_Excerpted passage_:
------------------------------
Sokoban Solver in Puzzle Dungeon

Overview

Puzzle Dungeon includes a full-featured Sokoban solver that is tightly integrated with both the graphical game dungeon and the command-line tool sokodun.

The code is Free Software, and should run on GNU/Linux, Windows, MacOS.

The solver is implemented entirely in Python, follows classical search theory, and its correctness and optimality are validated by comprehensive automated tests.

It works well for small maps, and in some cases medium-sized maps. It prioritizes correctness, flexibility, and clarity over raw performance, although a considerable number of domain-specific and python-specific optimizations are present.

Supported Search Algorithms

The solver supports multiple classical graph search algorithms, selectable at runtime:

Breadth-First Search (BFS)
Explores all positions by increasing depth (number of pushes).
Uniform Cost Search (UCS)
Explores positions in order of increasing total cost for the selected metric, without using heuristics. The first solution found is optimal.
A*
Uses admissible heuristics (cost so far plus a lower-bound estimate of remaining cost) to guide the search and find optimal solutions.
Greedy Best-First Search
Uses the same heuristics as A* but prioritizes estimated remaining cost. Optimality is not guaranteed, but solutions are often found faster.
Depth-First Search (DFS)
Non-optimal and primarily useful for experimentation and debugging. May use less memory, but has its own artifacts. It is implemented as IDDFS with a depth step.

The optimality of BFS, UCS, and A* is confirmed by comprehensive tests across different level classes.
------------------------------
_Input data_:
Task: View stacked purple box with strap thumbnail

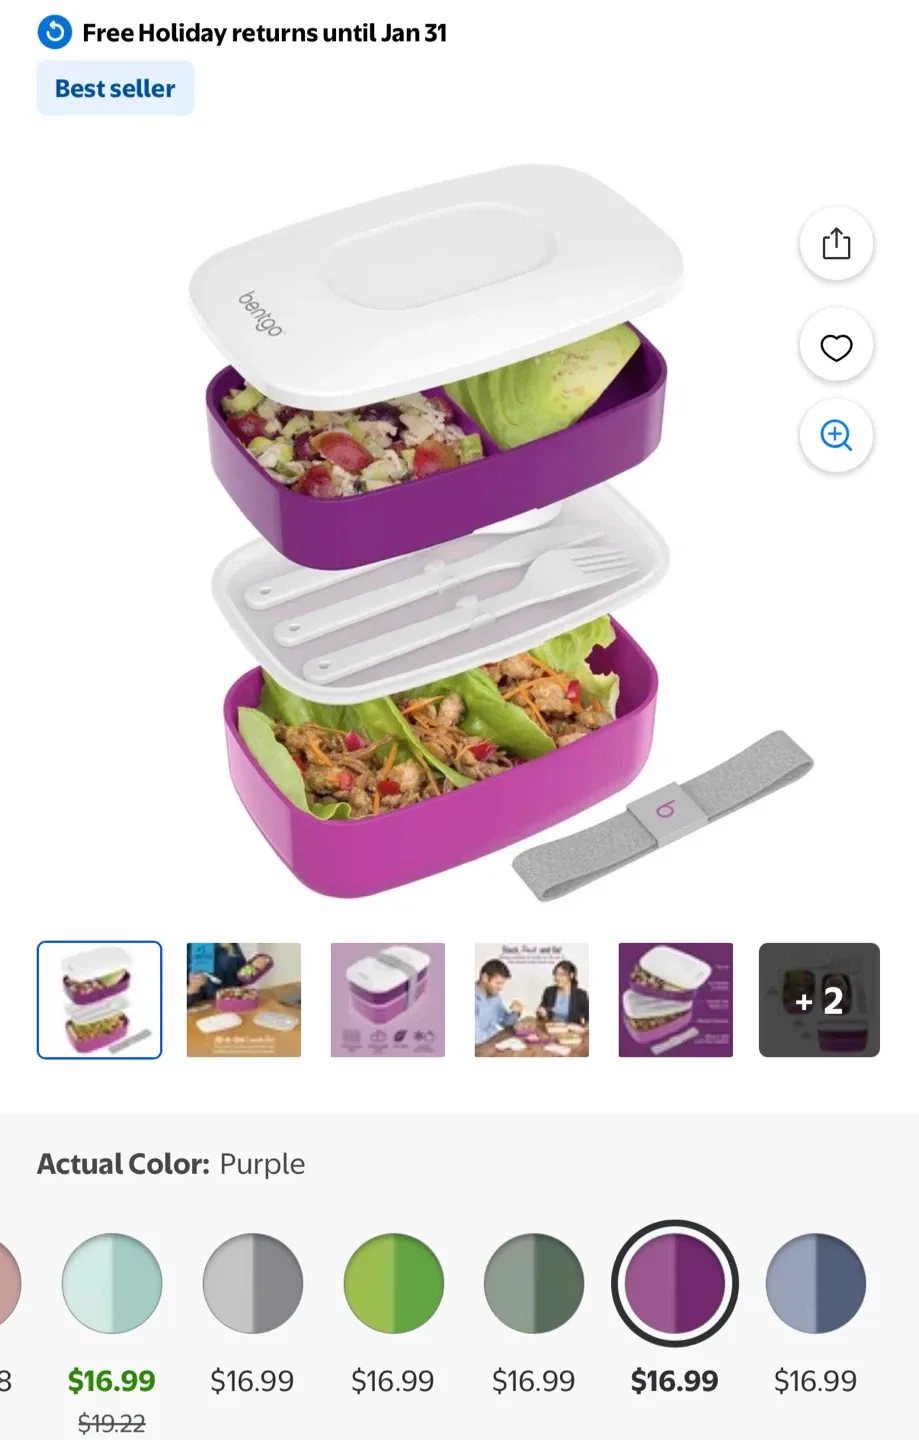Action: pyautogui.click(x=388, y=1000)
------------------------------
_Task requirements_:
**1.** Name every search algorithm that the Sokoban solver page lists as supported.
**2.** From the Sokoban solver page, copy everything from "The solver supports" down to "Depth-First Search (DFS)".
The material above is separate from the Sokoban solver page.

_Responses to the exercise_:
**1.** Breadth-First Search (BFS), Uniform Cost Search (UCS), A*, Greedy Best-First Search, Depth-First Search (DFS)

**2.**
The solver supports multiple classical graph search algorithms, selectable at runtime:

Breadth-First Search (BFS)
Explores all positions by increasing depth (number of pushes).
Uniform Cost Search (UCS)
Explores positions in order of increasing total cost for the selected metric, without using heuristics. The first solution found is optimal.
A*
Uses admissible heuristics (cost so far plus a lower-bound estimate of remaining cost) to guide the search and find optimal solutions.
Greedy Best-First Search
Uses the same heuristics as A* but prioritizes estimated remaining cost. Optimality is not guaranteed, but solutions are often found faster.
Depth-First Search (DFS)